Fakat Munlik’le yalnız kaldıkları zaman, ona çok ağır konuştu:
“Çocuklarına itaat öğretmemişsin, halbuki buna çok ihtiyaçları vardı. Bu adam kendisini benimle bir
tutmaya kalkıştı ve sonuçta, başkalarına karşı yaptığım gibi onun da vücudunu ortadan kaldırdım, Sana
gelince, herhangi bir durumda seni korumaya söz verdim. Bu yüzden, bu konu kapansın!”

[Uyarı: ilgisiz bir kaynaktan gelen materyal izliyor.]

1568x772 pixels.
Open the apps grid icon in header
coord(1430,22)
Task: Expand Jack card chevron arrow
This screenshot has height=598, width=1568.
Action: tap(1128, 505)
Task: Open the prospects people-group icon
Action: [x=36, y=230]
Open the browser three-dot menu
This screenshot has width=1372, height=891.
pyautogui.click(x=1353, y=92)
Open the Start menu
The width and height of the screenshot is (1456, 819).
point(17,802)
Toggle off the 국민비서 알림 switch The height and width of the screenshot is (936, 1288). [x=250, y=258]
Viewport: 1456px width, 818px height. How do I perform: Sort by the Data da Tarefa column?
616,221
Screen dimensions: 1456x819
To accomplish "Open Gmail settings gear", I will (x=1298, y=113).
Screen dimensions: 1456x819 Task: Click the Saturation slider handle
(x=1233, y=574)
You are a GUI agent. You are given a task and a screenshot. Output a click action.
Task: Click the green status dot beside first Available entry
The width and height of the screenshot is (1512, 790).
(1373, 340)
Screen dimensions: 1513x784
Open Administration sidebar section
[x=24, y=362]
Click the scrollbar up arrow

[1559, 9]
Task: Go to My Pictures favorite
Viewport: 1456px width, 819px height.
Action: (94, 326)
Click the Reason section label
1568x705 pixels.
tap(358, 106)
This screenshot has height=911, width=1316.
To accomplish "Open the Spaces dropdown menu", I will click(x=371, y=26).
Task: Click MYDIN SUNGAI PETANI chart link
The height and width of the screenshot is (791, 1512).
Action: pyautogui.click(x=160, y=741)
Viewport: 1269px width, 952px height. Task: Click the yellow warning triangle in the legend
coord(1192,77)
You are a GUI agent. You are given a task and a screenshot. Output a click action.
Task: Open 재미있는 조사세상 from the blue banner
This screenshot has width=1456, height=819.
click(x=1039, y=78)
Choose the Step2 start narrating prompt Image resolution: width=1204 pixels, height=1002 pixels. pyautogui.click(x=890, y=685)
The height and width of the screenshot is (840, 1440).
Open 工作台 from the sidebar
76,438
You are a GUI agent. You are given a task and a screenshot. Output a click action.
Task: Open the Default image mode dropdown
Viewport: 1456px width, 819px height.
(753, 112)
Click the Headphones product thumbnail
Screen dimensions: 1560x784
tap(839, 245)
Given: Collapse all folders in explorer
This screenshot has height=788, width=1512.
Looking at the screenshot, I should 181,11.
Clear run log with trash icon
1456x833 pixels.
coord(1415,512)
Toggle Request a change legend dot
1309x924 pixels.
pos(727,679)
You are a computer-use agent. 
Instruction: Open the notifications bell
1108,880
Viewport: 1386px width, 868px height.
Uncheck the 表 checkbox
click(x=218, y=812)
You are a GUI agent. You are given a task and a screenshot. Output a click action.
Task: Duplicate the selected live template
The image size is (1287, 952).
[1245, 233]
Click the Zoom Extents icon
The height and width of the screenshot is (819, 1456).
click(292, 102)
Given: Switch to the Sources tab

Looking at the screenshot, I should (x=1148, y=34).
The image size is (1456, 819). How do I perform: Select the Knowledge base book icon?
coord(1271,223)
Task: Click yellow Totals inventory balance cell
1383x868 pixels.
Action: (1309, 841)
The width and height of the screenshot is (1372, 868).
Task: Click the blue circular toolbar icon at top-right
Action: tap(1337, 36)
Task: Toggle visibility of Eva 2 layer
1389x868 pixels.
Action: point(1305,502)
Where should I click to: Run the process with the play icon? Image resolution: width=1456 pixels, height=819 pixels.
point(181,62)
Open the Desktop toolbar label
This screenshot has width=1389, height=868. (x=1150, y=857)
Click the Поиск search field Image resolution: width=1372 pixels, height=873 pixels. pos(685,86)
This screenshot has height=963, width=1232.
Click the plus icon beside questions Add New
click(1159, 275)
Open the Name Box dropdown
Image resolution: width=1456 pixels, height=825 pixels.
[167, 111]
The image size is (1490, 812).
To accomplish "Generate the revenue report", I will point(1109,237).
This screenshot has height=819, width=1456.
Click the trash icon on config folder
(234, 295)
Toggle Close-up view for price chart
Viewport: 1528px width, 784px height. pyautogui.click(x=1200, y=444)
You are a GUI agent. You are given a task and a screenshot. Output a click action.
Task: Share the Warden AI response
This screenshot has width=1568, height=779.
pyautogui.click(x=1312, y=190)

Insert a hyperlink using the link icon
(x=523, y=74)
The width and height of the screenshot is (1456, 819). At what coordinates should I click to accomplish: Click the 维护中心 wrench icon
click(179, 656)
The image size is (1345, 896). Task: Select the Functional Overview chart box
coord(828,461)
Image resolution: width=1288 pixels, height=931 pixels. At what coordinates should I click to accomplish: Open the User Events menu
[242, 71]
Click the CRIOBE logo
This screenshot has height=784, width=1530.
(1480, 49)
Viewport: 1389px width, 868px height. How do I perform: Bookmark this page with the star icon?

Durup dinlenmeden birbirlerini kovalayan, ezen büyük boyların vahşi boğuşması, Gobi kabilelerinin
savaşları, sonsuzdu. Moğollar hala en zayıf halklardan biriydiler. Buna rağmen Han’ın bayrağını şimdi yüz
bin çadır takip ediyordu.
Ustalığı kendisini koruyor, mağrur cesareti savaşçılarına coşkunluk veriyordu ve geceleri, rahat
uyuyabiliyordu. Hanlık vergisiyle büyüyen sürüleri, memnuniyet verici surette artıyordu. Otuzu geçmiş,
kuvvetinin tam olarak meydana çıktığı devrindeydi ve eskiden kendisinin Yesukai’nin yanında gittiği gibi,
şimdi, evlatları da, kendilerine bir kadın seçmeyi düşünerek, onun yanında atlarını koşturuyorlardı. Mirasını,
yavaş yavaş düşmanlarının elinden almıştı ve onu muhafaza etmek istiyordu. Bununla birlikte zihninde
başka bir şey, yarı yarıya belirginleşmiş bir plan, ifadesini tam olarak bulamamış bir arzu vardı.
Bir gün mecliste dedi ki:
“Büyüklerimiz bize daima, ayrı kalp ve fikirlerin bir vücut teşkil edemeyeceklerini söylediler. Fakat ben
bunu gerçekleştireceğim. Nüfuzum, komşularımı da kaplayacak.”
Zehirli savaşçılarını bir kabile konfederasyonu haline getirmek, kabilenin düşmanlarını da tebaası haline
koymak... Düşüncesi buydu ve sonsuz bir sabırla bunu gerçekleştirmeye koyuldu.